Moreover, in "all mythological language the snake is also an emblem of immortality. Its endless representation with its tail in its mouth (Ouroboros), and the constant renewal of its skin and vigor, enliven the symbols of continued youth and eternity (Soror Ourania, "Thelemix and Therion Rising"). The Healers at St. Mungo's had a hard time closing Arthur’s wounds because Nagini’s venom was so extraordinary, suggesting an unusual snake. If Nagini is a magical creature with special powers who was the means to Voldemort's mini-rebirthing as appears, he would have reason to find her a significant vessel for his soul fragment. And she may even be a very long-lived magical snake, just as Slytherin’s basilisk was.
 
Another reason Voldemort may have decided to use Nagini as a Horcrux in GF1 is that it gave Voldemort his set of seven Horcruxes, so he would have the magical power of seven during a time when he was vulnerable and preparing to kill the very boy who had somehow defeated him 13 years earlier (Voldemort didn’t know then that the diary had been destroyed).  He might have used a more distinguished object even then (especially if he left his intended vessel behind at Godric’s Hollow), but then he would have had to involve Wormtail to get the object for him, and that would make Wormtail suspicious. Voldemort is not likely to have entrusted Wormtail with Horcrux information, but he would have been able to turn Nagini into a Horcrux using Frank Bryce’s murder without Wormtail's being any the wiser. And since Voldemort and Nagini communicate in Parseltongue, Wormtail would not become suspicious that Voldemort seemed to be exercising greater control over Nagini than previously or would not know the reason for Voldemort's greater control.  
 
Many people believe Dumbledore mentioned Nagini only as a hint to Harry that Harry himself was carrying a part of Voldemort’s soul in him, but that doesn’t work for me. Dumbledore learned his lesson about withholding vital information from Harry because Sirius died at the end of Order of the Phoenix and Harry would have died if not for Dumbledore’s nick-of-time intervention.  From that, Dumbledore learned that withholding unpleasant news from Harry led to a disaster rather than averted one, so he wouldn’t make that mistake again. Moreover, for Dumbledore to suspect Harry has a piece of Voldemort’s soul in him but to tell Harry that Nagini is the likely Horcrux (and give several reasons why Voldemort would turn her into one) would be far worse than merely withholding information; it would be tantamount to setting up Harry’s failure by sending him in the wrong direction and potentially leaving him vulnerable to another of Voldemort’s traps.
 
Rowling has given us passages indicating to us that Dumbledore’s confident hunch about Nagini's being a Horcrux was not amiss.
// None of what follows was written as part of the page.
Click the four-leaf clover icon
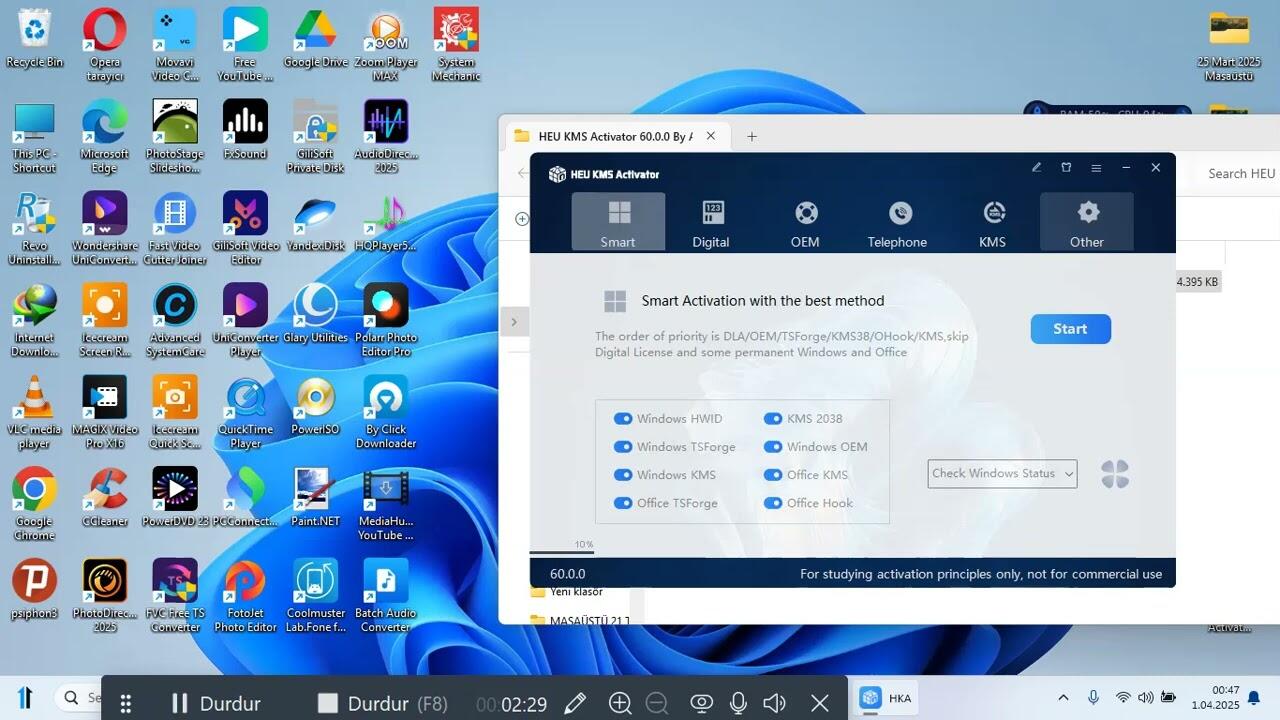This screenshot has width=1280, height=720. pos(1115,474)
Consider how much control Voldemort had over Nagini while possessing her when Arthur Weasley was attacked outside the door to the Department of Mysteries in Order of the Phoenix. Nagini had to travel from Little Hangleton to London and then negotiate her way around the Ministry of Magic to get to the right floor and Department of Mysteries, and then return to Little Hangleton after attacking Arthur. 
 
During the attack, Harry dreamed he was inside Nagini:
 
“The dream changed . . . .
 
His body felt smooth, powerful, and flexible. He was gliding between shining metal bars, across, cold stone. . . . He was flat against the floor, sliding along on his belly. . . . It was dark, yet he could see objects around him shimmering in strange, vibrant colors. . . . He was turning his head. . . . At first glance, the corridor was empty . . . but no . . . a man was sitting on the floor ahead, his chin drooping onto his chest, his outline gleaming in the dark. . . .
 
Harry put out his tongue. . . . He tested the man’s scent on the air. . . . He was alive but drowsing . . .sitting in front of a door at the end of the corridor . . .
 
Harry longed to bite the man . . .but he must master the impulse . . . he had more important work to do . . . .
 
But the man was stirring . . . a silvery cloak fell from his legs as he jumped to his feet; and Harry saw his vibrant, blurred outline towering above him, saw a wand withdrawn from a belt. . . .He had no choice. . . . He reared high from the floor and struck once, twice, three times, plunging his fangs deeply into the man’s flesh, feeling his ribs splinter beneath his jaws, feeling the warm gush of blood. . . . .
 
The man was yelling in pain . . . then he fell silent. . . . He slumped backward against the wall. . . . Blood was splattering onto the floor. . . .
 
His forehead hurt terribly. . . . It was aching fit to burst. . . . (OP21)
 
On the night Harry saw Arthur attacked by Nagini, Dumbledore ran a test with one of his little whirring, silver, smoky instruments. We don’t know what nonverbal command Dumbledore gave to the instrument when he tapped it with wand, but a after a few seconds, a snake took form out of the smoke. When Dumbledore said, “But it essence divided?” the smoky snake divided into two snakes. I don’t know for sure what Dumbledore meant by “in essence divided,” but he surely was performing an experiment directly related to Harry’s dream about the snake attack. 
 
"Dumbledore now swooped down upon one of the fragile silver instruments whose function Harry had never known, carried it over to his desk, sat down facing them again, and tapped it gently with the tip of his wand.
 
The instruments tinkled into life at once with rhythmic clinking noises. Tiny puffs of pale green smoke issued from the miniscule silver tube at the top. Dumbledore watched the smoke closely, his brow furrowed, and after a few seconds, the tiny puffs became a steady stream of smoke that thickened and coiled in the air. . . . A serpent's head grew out of the end of it, opening its mouth wide. Harry wondered whether the instrument was confirming his story: He looked eagerly at Dumbledore for a sign that he was right, but Dumbledore did not look up.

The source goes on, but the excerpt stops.